Chemo tomorrow (Tuesday). I still have a lingering cold so a part of me hopes that they cancel it. Who am I kidding – most of me hopes that they cancel it. But I do appreciate your prayers and positive thoughts – they carry me through. Thank you!
I’m not sure how to plan for tomorrow, but I hold onto this thought: Some days work out even when they don’t work out according to plan.
The adventure begins when everything goes wrong.
– from the movie 180 Degrees South
On the Monday before my last chemo treatment, I finished teaching religious education at our church and headed for the door with massive amounts of materials in my arms and my six-year-old son in tow.
A group of folks began setting up for the monthly church dinner, but I had other plans. I promised my older son that I would pick him up from swimming, and I looked forward to an amazing dinner at home. However, as friends filed into the church hall, my younger son lobbied to stay for the pasta and pizza dinner and to play with the other kids.
I, on the other hand, wanted to leave now, pick up my older son with a minimum of futzing, and go straight home. I didn’t want to swing back to get this younger one, no matter how fun it sounded for him.
By now, though, I risked being late for the swimming pick-up. When Deb generously offered to watch him, I rushed out of the church and into my car.
After loading everything into the car, I turned the key. It wouldn’t start. It wouldn’t even try to start.
After a brief moment of “okay, now what?,” I left messages for our sitter and my husband, hoping that one of them could pick up the swimmer and that my husband could come to jump-start the car.
It felt cold and dark both outside and inside the car, but when I lifted my head and looked through the car window, I noticed the warm lights shining through the windows of the church hall. With a surge of gratitude. I returned inside, joining my friends in their conversation and watching the kids run around. While it wasn’t the dinner I had been craving, we were warm and having fun with our friends.
Something spilled on the floor, and John, one of the husbands, took the lead in cleaning it up. I had seen him earlier as well, fixing a lock on a door while waiting to pick up one of his sons. Obviously a guy who can make things right.
“Hey, John, you do everything. Can you jump-start my car?” I was half-joking, but he answered me seriously.
“Sure. I have jumper cables in the car.

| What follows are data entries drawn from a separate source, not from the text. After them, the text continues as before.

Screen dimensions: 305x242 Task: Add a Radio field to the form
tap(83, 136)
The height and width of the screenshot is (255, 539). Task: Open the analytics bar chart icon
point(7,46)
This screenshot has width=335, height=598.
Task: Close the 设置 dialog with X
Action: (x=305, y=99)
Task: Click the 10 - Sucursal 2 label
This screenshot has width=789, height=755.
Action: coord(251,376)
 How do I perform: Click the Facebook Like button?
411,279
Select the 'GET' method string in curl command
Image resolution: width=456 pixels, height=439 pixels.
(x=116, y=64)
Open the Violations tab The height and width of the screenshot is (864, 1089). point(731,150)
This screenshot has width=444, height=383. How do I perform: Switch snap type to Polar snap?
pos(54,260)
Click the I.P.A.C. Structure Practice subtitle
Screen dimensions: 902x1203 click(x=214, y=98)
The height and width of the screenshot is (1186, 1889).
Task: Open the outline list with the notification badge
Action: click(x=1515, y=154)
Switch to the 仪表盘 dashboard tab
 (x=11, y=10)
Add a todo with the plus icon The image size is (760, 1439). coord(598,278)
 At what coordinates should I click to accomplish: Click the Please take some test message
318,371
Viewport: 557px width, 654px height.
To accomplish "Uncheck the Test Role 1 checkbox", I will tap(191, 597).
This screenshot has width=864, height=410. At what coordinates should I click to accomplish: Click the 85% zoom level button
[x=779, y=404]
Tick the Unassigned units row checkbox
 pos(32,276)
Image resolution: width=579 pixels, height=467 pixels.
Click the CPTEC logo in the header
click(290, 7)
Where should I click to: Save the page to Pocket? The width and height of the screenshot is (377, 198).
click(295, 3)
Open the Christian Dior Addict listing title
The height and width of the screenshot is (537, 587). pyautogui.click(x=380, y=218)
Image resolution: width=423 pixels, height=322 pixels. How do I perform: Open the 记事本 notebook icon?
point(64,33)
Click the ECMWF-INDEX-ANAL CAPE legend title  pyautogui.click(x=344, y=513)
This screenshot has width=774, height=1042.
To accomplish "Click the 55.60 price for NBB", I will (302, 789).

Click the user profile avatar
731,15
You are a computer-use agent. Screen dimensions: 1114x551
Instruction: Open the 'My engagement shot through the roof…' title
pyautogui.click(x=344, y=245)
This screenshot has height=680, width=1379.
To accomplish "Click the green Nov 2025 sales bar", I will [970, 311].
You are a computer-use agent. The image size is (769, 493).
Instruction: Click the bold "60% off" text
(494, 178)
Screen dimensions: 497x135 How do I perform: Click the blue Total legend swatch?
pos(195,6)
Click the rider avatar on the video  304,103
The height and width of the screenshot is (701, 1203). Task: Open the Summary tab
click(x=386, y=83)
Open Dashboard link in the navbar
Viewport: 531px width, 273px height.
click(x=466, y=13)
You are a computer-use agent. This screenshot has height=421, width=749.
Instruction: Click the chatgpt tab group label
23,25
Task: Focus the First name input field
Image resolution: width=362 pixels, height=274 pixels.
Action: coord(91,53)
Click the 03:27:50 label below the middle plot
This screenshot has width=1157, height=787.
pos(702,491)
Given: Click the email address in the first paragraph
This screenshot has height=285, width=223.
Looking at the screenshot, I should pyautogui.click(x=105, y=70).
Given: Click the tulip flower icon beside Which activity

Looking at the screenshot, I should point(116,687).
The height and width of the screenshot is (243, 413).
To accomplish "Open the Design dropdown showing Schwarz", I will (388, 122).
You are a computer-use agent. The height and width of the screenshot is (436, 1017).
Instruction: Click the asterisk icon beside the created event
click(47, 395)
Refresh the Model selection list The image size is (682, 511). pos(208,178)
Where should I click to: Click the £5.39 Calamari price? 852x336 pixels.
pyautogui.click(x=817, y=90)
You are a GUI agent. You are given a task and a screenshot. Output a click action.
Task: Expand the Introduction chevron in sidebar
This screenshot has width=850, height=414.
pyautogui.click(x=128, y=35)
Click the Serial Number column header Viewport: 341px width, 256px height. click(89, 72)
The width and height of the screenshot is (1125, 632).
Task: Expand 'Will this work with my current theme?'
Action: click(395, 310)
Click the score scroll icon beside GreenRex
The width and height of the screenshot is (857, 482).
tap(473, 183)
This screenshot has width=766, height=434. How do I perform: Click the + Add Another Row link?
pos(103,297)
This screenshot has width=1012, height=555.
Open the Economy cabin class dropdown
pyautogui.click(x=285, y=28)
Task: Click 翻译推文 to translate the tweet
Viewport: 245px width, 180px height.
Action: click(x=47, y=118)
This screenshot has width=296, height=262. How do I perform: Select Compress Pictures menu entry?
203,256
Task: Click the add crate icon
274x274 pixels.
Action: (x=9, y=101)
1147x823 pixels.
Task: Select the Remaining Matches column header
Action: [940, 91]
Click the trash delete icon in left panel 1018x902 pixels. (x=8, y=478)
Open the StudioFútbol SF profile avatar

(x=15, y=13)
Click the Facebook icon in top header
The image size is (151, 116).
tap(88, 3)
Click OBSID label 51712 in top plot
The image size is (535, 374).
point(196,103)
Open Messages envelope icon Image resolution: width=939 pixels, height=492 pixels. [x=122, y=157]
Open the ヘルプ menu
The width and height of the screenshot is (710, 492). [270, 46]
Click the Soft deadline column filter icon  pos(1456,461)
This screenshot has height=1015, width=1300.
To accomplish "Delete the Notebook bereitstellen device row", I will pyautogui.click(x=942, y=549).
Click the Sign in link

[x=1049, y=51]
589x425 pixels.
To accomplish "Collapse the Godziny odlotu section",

Just let me know when you are ready.”
His wife looked at me. “You’re serious? Your car won’t start? You seem to be so relaxed about it.”
I don’t typically come across as relaxed so I spent a moment basking in this compliment.
Just then, Tiron called. He was back in cell range, had our swimming son with him and would be right over.
John and Tiron arrived simultaneously at my car and, between them, determined that the car would need to be towed. So, that was settled.
We gathered the boys just as the church dinner wound down, piled into Tiron’s car and headed for home. I felt strangely content.
Yes, we stayed at the church longer than I planned, our family didn’t have the dinner we anticipated and my car broke down….again.
On the flip side, I felt gifted that the car died in front a warm and welcoming place where we could eat a dinner that my kids really enjoyed with friends we don’t often get to see. I felt awe and amazement that someone was ready and willing to help us take care of the kids and someone else was ready and willing to help us with the car. And I felt lucky that I had the energy to flow with it all.
Throughout the evening’s events ran a calm assurance that every problem could be handled. The boys would be taken care of, food would appear, there would be time to visit and time to repair.
In my life, so many situations feel unresolved or outside my control. Having manageable problems and – this was huge – having others also believe these problems could be managed felt like basking in sunlight.
The evening didn’t go as I planned, but we received everything we needed in the exact moments we needed them. It was all perfect. Now I think I need a more reliable car….
I hope that you are finding that you get what you need in the moments you need it. That you are enjoying the longer hours of daylight, the friends who step in at just the right moment, and even a calm knowing that some problems can indeed be solved.